* **Source document**
━━━━━━

Russian Roulette loyalty test. Okay, let’s call a spade a spade: making prospective hires do Russian Roulette is utterly bananas. Why on Earth would you voluntarily deal with the hassle of 17% of candidates getting their brains splattered across your shed? Not to mention the paperwork. That bit of silliness aside, however, the show does a better job of explaining Reacher’s “gaming” of the test. In the book, he spins the cylinder with the knowledge that a weighted bullet will cause the loaded cylinder to rest at the lowest position (i.e. three cycles away from the barrel) almost every time. Reacher reckons that the risk of shooting himself is “1 in 600,” and he’s okay with those odds. I’m not personally familiar enough with revolvers to rule this out definitely (they’re not a military weapon), but it seems a bit unrealistic to me, and Reddit seems to back this up (please let me know what you think about this in the comments below).

━━━━━━

* **Information provided**
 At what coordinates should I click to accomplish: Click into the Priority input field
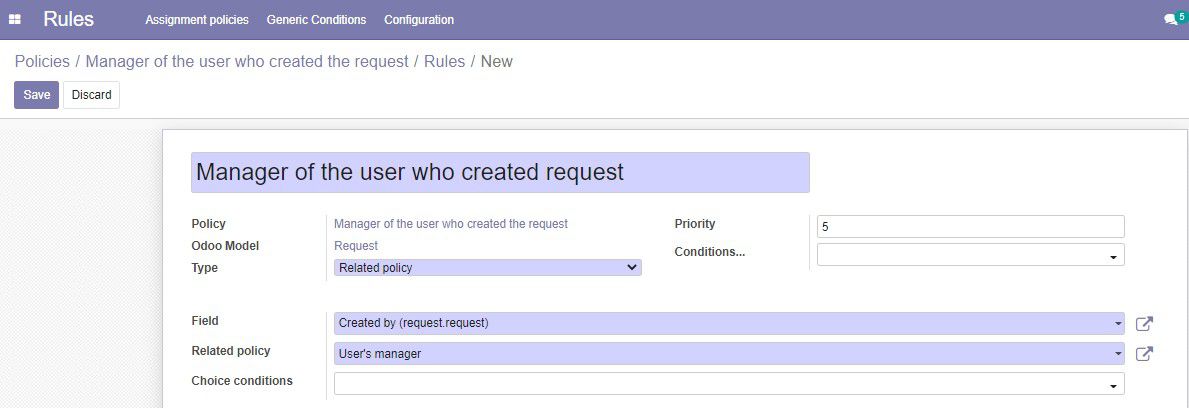point(971,227)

━━━━━━

* **Task prompt**
List every numerical figure that the passage about the Russian Roulette loyalty test states.

* **Answer below**
- 17% (of candidates)
- three (cycles away from the barrel)
- 1 in 600 (the risk Reacher reckons of shooting himself)